* **Brief**
Please state how often anti-VEGF treatments are usually given during the induction period described in the macular degeneration treatment text, and for roughly how long that period lasts.

Macular degeneration treatment suitability criteria
We will diagnose your condition by reviewing your medical and family history and conducting a complete eye exam.
How macular degeneration treatment works
Depending on the type of AMD you have, treatments may help slow disease progression (as in the case of dry AMD) or alternatively, preserve existing vision and recover some lost vision if started early enough (as in the case of wet AMD).
Currently, there is no treatment for dry AMD. However, you can slow its progression by taking vitamin supplements, eating a healthy and well-balanced diet, and not smoking.
If your dry AMD is advanced and vision has already been impacted, you may benefit from:
- Low vision rehabilitation to help you find ways to adapt to your changing vision
- Certain surgeries (eg. implanting a telescopic lens which will help magnify your field of vision)
Anti-VEGF injections can slow the growth of new abnormal and leaking blood vessels. They do this by hindering the effects of growth hormone signals that are generated in the eye due to wet AMD. When these blood vessels are unable to leak, the fluid that has entered the macula can resolve and macular function can resume. This may help to stabilise and improve vision. Injections are performed on an anaesthetised eye and there is no significant discomfort associated with this procedure.
Anti-VEGF agents are controlling treatments and are not considered a cure. Therefore, regular treatments are required for continuous control of the condition and to allow vision to be maintained.
Initially, we usually administer anti-VEGFtreatments on a four weekly regime for an induction period of approximately three months. Following the induction period and successful response to the medication, we may extend the treatment over proceeding intervals. Some patients may then only require treatment at 12 weekly intervals.
We need to readminister anti-VEGF medications at these intervals due to the ongoing production of the VEGF growth hormone that is produced by the body. When the injected medication has been completely used up, abnormal vessels may regrow and leak, and this is an indication that further treatment is required. Ultimately, the rate of intervals for treatment depends on the rate your body produces the growth hormone, in relation to how fast the medication is used up.
Advantages and disadvantages
- Stabilised and improved eyesight
- Usually maintained independence
- Quick and comfortable procedure
- Ongoing treatment is required
Macular degeneration treatment risks
There are some risks associated with having these injections. These include minor complications such as a small surface bleed from a burst blood vessel at the site of the injection (this has no impact on vision and self-resolves), mild eye irritation, or a small floater in the vision usually caused by a bubble of air being pushed through from the syringe.
There is a low risk of less than 1% of cases having a serious complication. These risks are infection in the eye known as endophthalmitis and retinal detachment. Symptoms of endophthalmitis include loss of vision and commonly (but not always) pain. Those experiencing a retinal detachment often note symptoms such as an arc of flashing light in the peripheral area of vision, multiple floating spots/lines/“clumps” in the vision that seem to move around, and on occasion a “curtain” coming across the field of vision. If you notice any of these symptoms following the injections, we recommend you call the OKKO Eye Specialist Centre immediately.

* **Information shown**
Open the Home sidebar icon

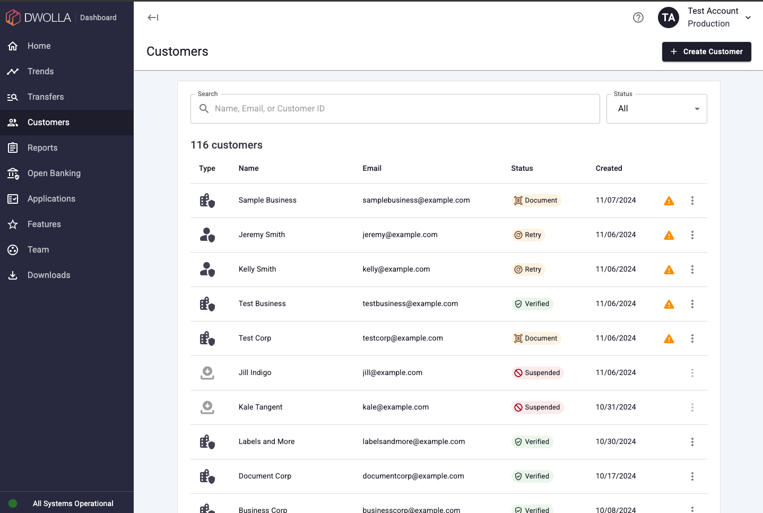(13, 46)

---

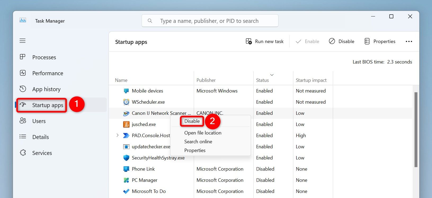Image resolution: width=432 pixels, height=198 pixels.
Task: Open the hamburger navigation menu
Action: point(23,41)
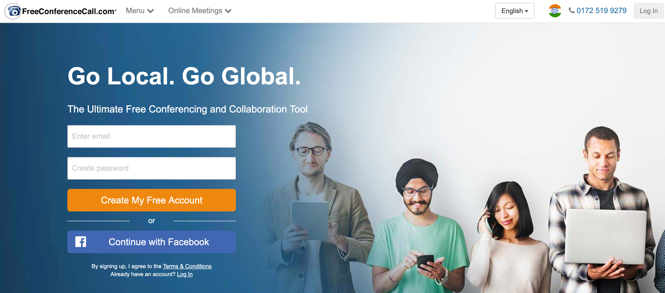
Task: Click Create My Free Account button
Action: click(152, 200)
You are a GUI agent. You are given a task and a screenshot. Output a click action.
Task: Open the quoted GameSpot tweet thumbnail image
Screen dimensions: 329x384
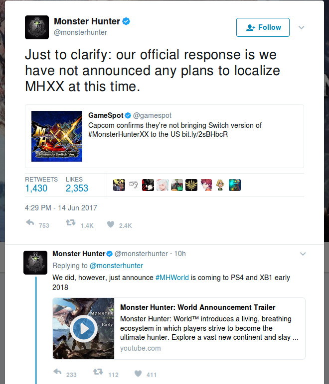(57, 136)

==

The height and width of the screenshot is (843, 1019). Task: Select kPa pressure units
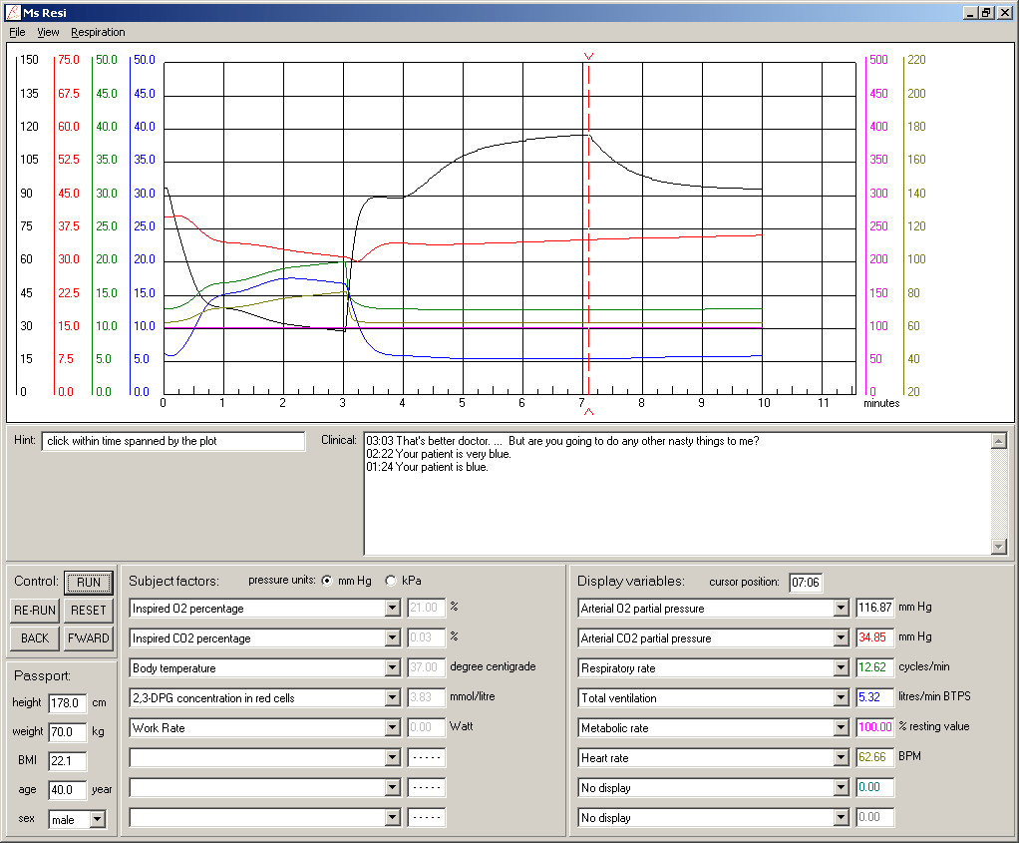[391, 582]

* **Answer section**
Every four weeks, for approximately three months.